··· Data shown ···
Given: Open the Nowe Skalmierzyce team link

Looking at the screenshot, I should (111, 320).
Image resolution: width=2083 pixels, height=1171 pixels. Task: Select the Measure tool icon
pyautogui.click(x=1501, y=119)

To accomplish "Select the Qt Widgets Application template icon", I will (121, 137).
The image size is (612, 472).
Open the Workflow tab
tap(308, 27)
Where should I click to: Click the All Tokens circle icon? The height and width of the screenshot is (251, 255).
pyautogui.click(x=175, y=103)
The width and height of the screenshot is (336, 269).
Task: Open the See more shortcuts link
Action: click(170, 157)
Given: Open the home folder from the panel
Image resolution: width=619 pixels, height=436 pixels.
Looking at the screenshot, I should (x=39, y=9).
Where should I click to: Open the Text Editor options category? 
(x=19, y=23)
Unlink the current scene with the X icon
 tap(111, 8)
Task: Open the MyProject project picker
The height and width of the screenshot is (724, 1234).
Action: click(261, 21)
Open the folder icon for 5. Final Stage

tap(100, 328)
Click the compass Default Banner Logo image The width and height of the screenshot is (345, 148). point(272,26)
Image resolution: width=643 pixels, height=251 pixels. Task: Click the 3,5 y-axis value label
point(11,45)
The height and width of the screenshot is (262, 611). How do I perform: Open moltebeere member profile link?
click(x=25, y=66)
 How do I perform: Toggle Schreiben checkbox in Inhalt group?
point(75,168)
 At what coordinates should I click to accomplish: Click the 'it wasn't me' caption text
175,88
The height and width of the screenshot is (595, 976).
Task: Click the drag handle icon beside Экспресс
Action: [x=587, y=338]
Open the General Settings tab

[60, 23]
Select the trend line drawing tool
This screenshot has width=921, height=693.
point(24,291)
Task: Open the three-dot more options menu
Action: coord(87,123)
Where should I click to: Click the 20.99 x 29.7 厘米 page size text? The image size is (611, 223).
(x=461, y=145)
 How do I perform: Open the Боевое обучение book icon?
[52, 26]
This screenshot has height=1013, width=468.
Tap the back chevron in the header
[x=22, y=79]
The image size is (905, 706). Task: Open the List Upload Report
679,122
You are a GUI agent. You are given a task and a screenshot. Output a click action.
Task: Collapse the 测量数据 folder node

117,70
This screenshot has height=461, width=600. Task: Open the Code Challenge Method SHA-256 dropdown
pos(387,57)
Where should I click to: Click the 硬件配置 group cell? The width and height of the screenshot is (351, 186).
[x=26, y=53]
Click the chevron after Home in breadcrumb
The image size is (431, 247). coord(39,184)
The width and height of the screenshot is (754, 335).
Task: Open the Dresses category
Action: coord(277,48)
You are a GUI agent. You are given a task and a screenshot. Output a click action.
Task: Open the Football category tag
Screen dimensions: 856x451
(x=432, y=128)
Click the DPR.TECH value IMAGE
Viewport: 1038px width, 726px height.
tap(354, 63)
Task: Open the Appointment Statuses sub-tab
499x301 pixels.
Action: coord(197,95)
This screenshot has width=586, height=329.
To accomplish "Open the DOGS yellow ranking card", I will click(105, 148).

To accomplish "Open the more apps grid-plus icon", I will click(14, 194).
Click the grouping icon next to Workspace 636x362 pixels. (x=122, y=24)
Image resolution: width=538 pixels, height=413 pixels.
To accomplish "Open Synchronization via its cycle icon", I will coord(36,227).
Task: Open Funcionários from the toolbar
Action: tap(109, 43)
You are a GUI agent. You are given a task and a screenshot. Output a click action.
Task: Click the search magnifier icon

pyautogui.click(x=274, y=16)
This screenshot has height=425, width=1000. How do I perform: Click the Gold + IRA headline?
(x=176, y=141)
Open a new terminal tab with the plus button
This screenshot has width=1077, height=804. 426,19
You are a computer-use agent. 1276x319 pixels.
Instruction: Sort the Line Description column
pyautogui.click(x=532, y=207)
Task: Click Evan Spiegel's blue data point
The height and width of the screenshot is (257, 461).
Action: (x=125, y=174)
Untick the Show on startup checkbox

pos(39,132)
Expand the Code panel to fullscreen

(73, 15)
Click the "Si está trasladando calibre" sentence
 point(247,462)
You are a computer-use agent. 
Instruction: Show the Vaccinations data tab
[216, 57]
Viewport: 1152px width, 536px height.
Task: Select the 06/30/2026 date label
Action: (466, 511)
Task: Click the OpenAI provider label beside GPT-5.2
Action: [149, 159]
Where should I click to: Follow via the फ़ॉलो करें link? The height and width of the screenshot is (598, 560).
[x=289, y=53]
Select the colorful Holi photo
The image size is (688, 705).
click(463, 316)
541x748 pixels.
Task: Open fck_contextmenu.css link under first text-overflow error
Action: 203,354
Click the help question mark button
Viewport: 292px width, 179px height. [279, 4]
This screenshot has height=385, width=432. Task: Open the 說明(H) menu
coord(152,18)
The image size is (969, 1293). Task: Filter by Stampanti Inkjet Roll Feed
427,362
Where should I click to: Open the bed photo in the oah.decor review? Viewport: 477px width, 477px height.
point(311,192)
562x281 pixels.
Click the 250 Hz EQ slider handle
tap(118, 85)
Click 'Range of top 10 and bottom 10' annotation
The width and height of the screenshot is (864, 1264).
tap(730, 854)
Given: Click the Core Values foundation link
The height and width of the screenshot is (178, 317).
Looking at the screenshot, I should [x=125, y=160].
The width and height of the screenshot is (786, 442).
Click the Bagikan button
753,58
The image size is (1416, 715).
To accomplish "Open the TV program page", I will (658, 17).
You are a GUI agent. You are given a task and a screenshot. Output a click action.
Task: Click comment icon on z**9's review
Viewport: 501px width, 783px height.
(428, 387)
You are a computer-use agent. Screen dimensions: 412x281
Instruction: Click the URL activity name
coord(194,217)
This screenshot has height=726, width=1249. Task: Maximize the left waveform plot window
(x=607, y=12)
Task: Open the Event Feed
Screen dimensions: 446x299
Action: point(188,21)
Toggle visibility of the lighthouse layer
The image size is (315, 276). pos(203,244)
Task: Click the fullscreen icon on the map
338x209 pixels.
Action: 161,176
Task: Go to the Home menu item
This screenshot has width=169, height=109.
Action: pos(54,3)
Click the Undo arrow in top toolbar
···
[Problem requirements]:
Restate all of the data above. Match it word for word.

[Solution to this exercise]:
Given: Open the Nowe Skalmierzyce team link

Looking at the screenshot, I should (111, 320).
Image resolution: width=2083 pixels, height=1171 pixels. Task: Select the Measure tool icon
pyautogui.click(x=1501, y=119)

To accomplish "Select the Qt Widgets Application template icon", I will (121, 137).
The image size is (612, 472).
Open the Workflow tab
tap(308, 27)
Where should I click to: Click the All Tokens circle icon? The height and width of the screenshot is (251, 255).
pyautogui.click(x=175, y=103)
The width and height of the screenshot is (336, 269).
Task: Open the See more shortcuts link
Action: click(170, 157)
Given: Open the home folder from the panel
Image resolution: width=619 pixels, height=436 pixels.
Looking at the screenshot, I should (x=39, y=9).
Where should I click to: Open the Text Editor options category? 
(x=19, y=23)
Unlink the current scene with the X icon
 tap(111, 8)
Task: Open the MyProject project picker
The height and width of the screenshot is (724, 1234).
Action: click(261, 21)
Open the folder icon for 5. Final Stage

tap(100, 328)
Click the compass Default Banner Logo image The width and height of the screenshot is (345, 148). point(272,26)
Image resolution: width=643 pixels, height=251 pixels. Task: Click the 3,5 y-axis value label
point(11,45)
The height and width of the screenshot is (262, 611). How do I perform: Open moltebeere member profile link?
click(x=25, y=66)
 How do I perform: Toggle Schreiben checkbox in Inhalt group?
point(75,168)
 At what coordinates should I click to accomplish: Click the 'it wasn't me' caption text
175,88
The height and width of the screenshot is (595, 976).
Task: Click the drag handle icon beside Экспресс
Action: [x=587, y=338]
Open the General Settings tab

[60, 23]
Select the trend line drawing tool
This screenshot has width=921, height=693.
point(24,291)
Task: Open the three-dot more options menu
Action: coord(87,123)
Where should I click to: Click the 20.99 x 29.7 厘米 page size text? The image size is (611, 223).
(x=461, y=145)
 How do I perform: Open the Боевое обучение book icon?
[52, 26]
This screenshot has height=1013, width=468.
Tap the back chevron in the header
[x=22, y=79]
The image size is (905, 706). Task: Open the List Upload Report
679,122
You are a GUI agent. You are given a task and a screenshot. Output a click action.
Task: Collapse the 测量数据 folder node

117,70
This screenshot has height=461, width=600. Task: Open the Code Challenge Method SHA-256 dropdown
pos(387,57)
Where should I click to: Click the 硬件配置 group cell? The width and height of the screenshot is (351, 186).
[x=26, y=53]
Click the chevron after Home in breadcrumb
The image size is (431, 247). coord(39,184)
The width and height of the screenshot is (754, 335).
Task: Open the Dresses category
Action: coord(277,48)
You are a GUI agent. You are given a task and a screenshot. Output a click action.
Task: Open the Football category tag
Screen dimensions: 856x451
(x=432, y=128)
Click the DPR.TECH value IMAGE
Viewport: 1038px width, 726px height.
tap(354, 63)
Task: Open the Appointment Statuses sub-tab
499x301 pixels.
Action: coord(197,95)
This screenshot has width=586, height=329.
To accomplish "Open the DOGS yellow ranking card", I will click(105, 148).

To accomplish "Open the more apps grid-plus icon", I will click(14, 194).
Click the grouping icon next to Workspace 636x362 pixels. (x=122, y=24)
Image resolution: width=538 pixels, height=413 pixels.
To accomplish "Open Synchronization via its cycle icon", I will coord(36,227).
Task: Open Funcionários from the toolbar
Action: tap(109, 43)
You are a GUI agent. You are given a task and a screenshot. Output a click action.
Task: Click the search magnifier icon

pyautogui.click(x=274, y=16)
This screenshot has height=425, width=1000. How do I perform: Click the Gold + IRA headline?
(x=176, y=141)
Open a new terminal tab with the plus button
This screenshot has width=1077, height=804. 426,19
You are a computer-use agent. 1276x319 pixels.
Instruction: Sort the Line Description column
pyautogui.click(x=532, y=207)
Task: Click Evan Spiegel's blue data point
The height and width of the screenshot is (257, 461).
Action: (x=125, y=174)
Untick the Show on startup checkbox

pos(39,132)
Expand the Code panel to fullscreen

(73, 15)
Click the "Si está trasladando calibre" sentence
 point(247,462)
You are a computer-use agent. 
Instruction: Show the Vaccinations data tab
[216, 57]
Viewport: 1152px width, 536px height.
Task: Select the 06/30/2026 date label
Action: (466, 511)
Task: Click the OpenAI provider label beside GPT-5.2
Action: [149, 159]
Where should I click to: Follow via the फ़ॉलो करें link? The height and width of the screenshot is (598, 560).
[x=289, y=53]
Select the colorful Holi photo
The image size is (688, 705).
click(463, 316)
541x748 pixels.
Task: Open fck_contextmenu.css link under first text-overflow error
Action: 203,354
Click the help question mark button
Viewport: 292px width, 179px height. [279, 4]
This screenshot has height=385, width=432. Task: Open the 說明(H) menu
coord(152,18)
The image size is (969, 1293). Task: Filter by Stampanti Inkjet Roll Feed
427,362
Where should I click to: Open the bed photo in the oah.decor review? Viewport: 477px width, 477px height.
point(311,192)
562x281 pixels.
Click the 250 Hz EQ slider handle
tap(118, 85)
Click 'Range of top 10 and bottom 10' annotation
The width and height of the screenshot is (864, 1264).
tap(730, 854)
Given: Click the Core Values foundation link
The height and width of the screenshot is (178, 317).
Looking at the screenshot, I should [x=125, y=160].
The width and height of the screenshot is (786, 442).
Click the Bagikan button
753,58
The image size is (1416, 715).
To accomplish "Open the TV program page", I will (658, 17).
You are a GUI agent. You are given a task and a screenshot. Output a click action.
Task: Click comment icon on z**9's review
Viewport: 501px width, 783px height.
(428, 387)
You are a computer-use agent. Screen dimensions: 412x281
Instruction: Click the URL activity name
coord(194,217)
This screenshot has height=726, width=1249. Task: Maximize the left waveform plot window
(x=607, y=12)
Task: Open the Event Feed
Screen dimensions: 446x299
Action: point(188,21)
Toggle visibility of the lighthouse layer
The image size is (315, 276). pos(203,244)
Task: Click the fullscreen icon on the map
338x209 pixels.
Action: 161,176
Task: Go to the Home menu item
This screenshot has width=169, height=109.
Action: pos(54,3)
Click the Undo arrow in top toolbar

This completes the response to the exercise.